Posted by Mark Denton on

No matter where you go in the outdoors or how long you stay, hydration is something you really can't live without. There are many ways people like to hydrate themselves and each method has its pros and cons. Here is a list of the most common methods used for hydration:



The hard water bottle or "Nalgene" system: This is a pretty tried and true system which is used by most people to carry water. The upsides are that it is a easy to fill and pour container, and it is very durable, meaning it won't break and soak your pack. The downside to this system is that your water is not available on the move and if you use the water bottle holders on the side of the pack, there is a high risk that the water bottle might pop out in the hustle of outdoor activity.


The soft water bottle system: This is a relatively new system that was started by the "No disposable water bottles" campaign.
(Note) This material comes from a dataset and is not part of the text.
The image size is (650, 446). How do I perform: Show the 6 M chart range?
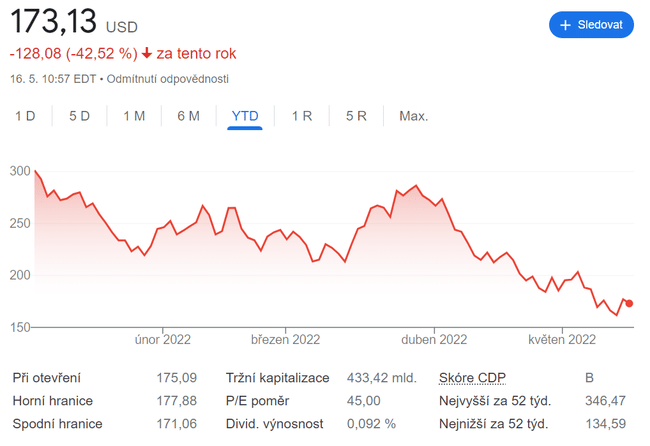click(x=188, y=116)
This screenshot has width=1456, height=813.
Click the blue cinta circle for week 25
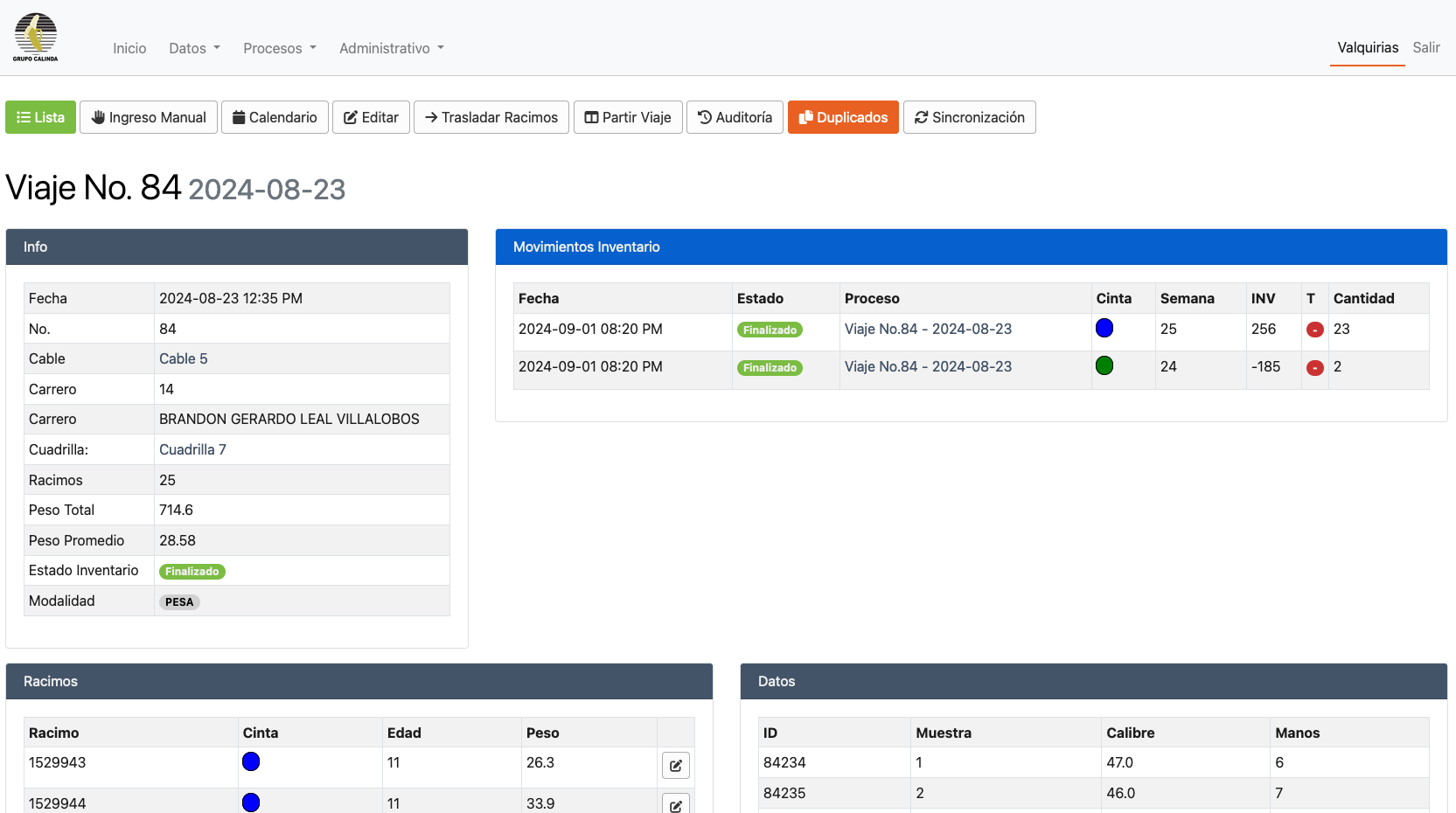(1104, 328)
It consists of a spout being connected to a thick plastic bag. The upsides to this system is that the bottle itself is very light and packs away to almost nothing if it is empty. The downside is that these bottles are not as easy to fill (from natural sources) or pour, and their durability is lacking, leading to a higher chance of a leak.


The hydration pack or "water bladder" system: When these first came out they were used exclusively with small hydration packs for mountain bikers and lightweight hikers. However now even large expedition packs will be hydration compatible. The upsides to this system is that it allows you to drink while on the move and without taking your pack off, (a huge bonus with a huge pack). The ability to drink all the time also, on average, leads to an individual staying more hydrated, because the effort to take a drink is negligible. The downsides are that they are pretty close to impossible to pour, and the hose and bite valve can freeze in sub zero temps, rendering your hydration bladder pretty useless (this can be helped by purchasing a insulated drinking tube, but it isn't full-proof). 


Given all these options, these is no real "best" option, but rather an option or combination of options that will be best for a certain activity. For instance if you are going on a winter camping trip, you will probably only want to take hard water bottles to avoid freezing. But if you are on an ultra light backpacking trip you may opt to only carry soft water bottles or some combination of 2 or all 3 depending on the situation and your specific hydration needs.